Перекресток версий. Роман Василия Гроссмана «Жизнь и судьба» в литературно-политическом контексте 1960-х — 2010-х годов (Фельдман, Бит-Юнан) - страница 132

Лишь в 1986 году Ерофеев получил должность старшего научного сотрудника ИМЛИ. Другая эпоха — горбачевская.

В 1987 году ИМЛИ возглавил Кузнецов. Он тогда доктор филологических наук, даже и член-корреспондент АН СССР. Можно спорить о его научных заслугах, однако не в них дело.

Новый директор счеты с «метропольцем» не сводил. Тут опять же ничего личного: «игра» другая, правила изменились. «Перестройка».

Кузнецов всегда играл умело. Иногда был готов рискнуть, но — в рамках правил.

Ерофеев уволился в 1992 году. Известному писателю уже не требовались ни постоянное место работы, ни академический статус. Как выше отмечалось, «метропольский» разгром — этап на пути к победе.

Что до истории романа «Жизнь и судьба», то в ней «метропольский» разгром сыграл важную роль.

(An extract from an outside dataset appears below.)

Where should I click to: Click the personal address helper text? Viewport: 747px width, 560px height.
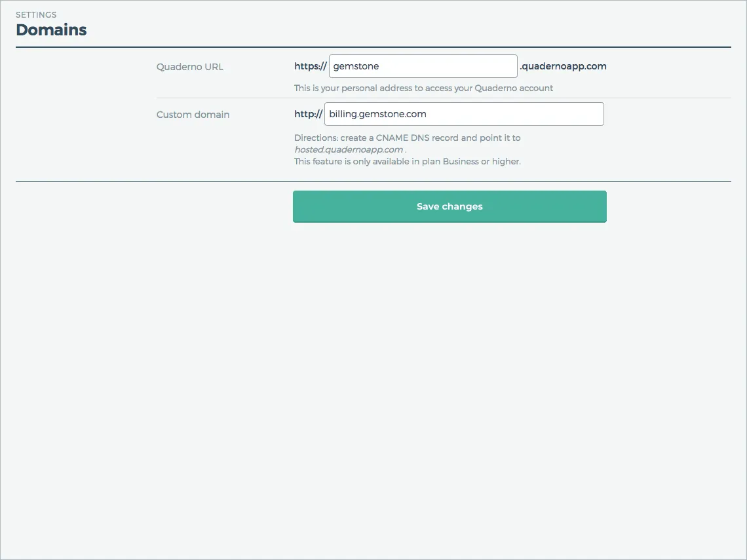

Он способствовал первому изданию главной книги Гроссмана.

Именно в конце 1970-х годов Войнович очередной раз попытался найти издателя, готового полностью опубликовать роман Гроссмана. Что и удалось.

Да, Войнович не мог предвидеть афганскую войну, обусловившую завершение «разрядки». И был он уже вне СП, диссидентом считался, потому вполне допустимо, что не учитывал такой фактор, как «метропольский» проект. Но все совпало.

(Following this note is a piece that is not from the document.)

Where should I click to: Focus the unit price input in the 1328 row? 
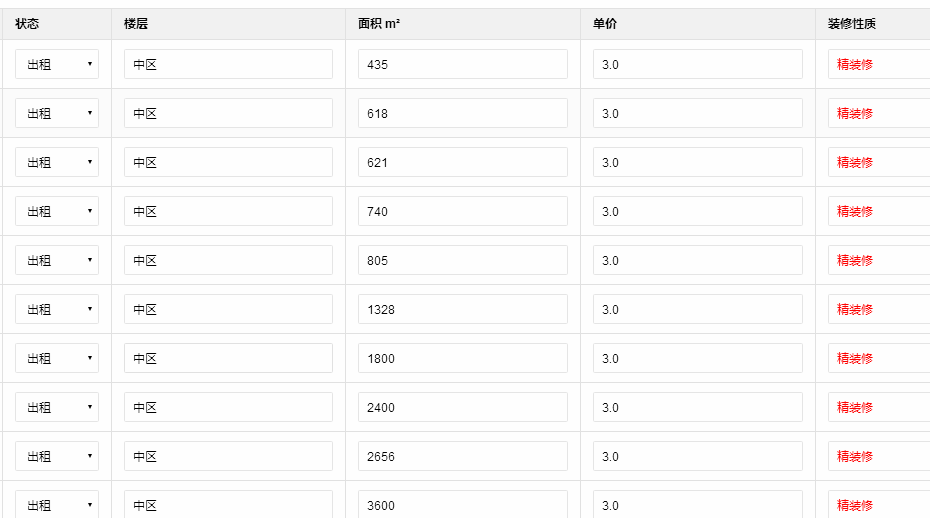pos(697,309)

Какими бы соображениями ни руководствовался Войнович, удача ему сопутствовала. За границей политическая ситуация иной стала.

Во-первых, «разрядка» закончилась. Более жесткой стала конфронтация. В том числе и пресловутое «идеологическое противостояние двух систем».

Ну а во-вторых, «метропольский» разгром демонстрировал: так называемая «литература нравственного сопротивления» стала делом не только ведомых диссидентов, но и советских писателей. Интерес к ней рос, потому актуализовалась идея полного издания романа «Жизнь и судьба».

Да, его с 1975 года трижды анонсировали, печатались главы, вот только до книжного издания дело не доходило. Как отмечалось выше, издатели были осторожны: хронологические совпадения публикаций в эмигрантских журналах выглядели слишком уж странно. Если точнее, подозрительно. Тут подразумевалась очередная интрига против автора строжайше запрещенной в СССР книги — «Архипелаг ГУЛаг». Однако с тех пор ситуация изменилась кардинально. Солженицын и так признан классиком мировой литературы, ну а гроссмановский роман — кто бы раньше ни посылал рукописи за границу — еще один сильный аргумент в пресловутом «идеологическом противостоянии двух систем».

Войнович опять рискнул, вновь отыскав способ отправить фотокопии рукописи за границу. И выиграл. Это было началом уже нового этапа в истории романа «Жизнь и судьба».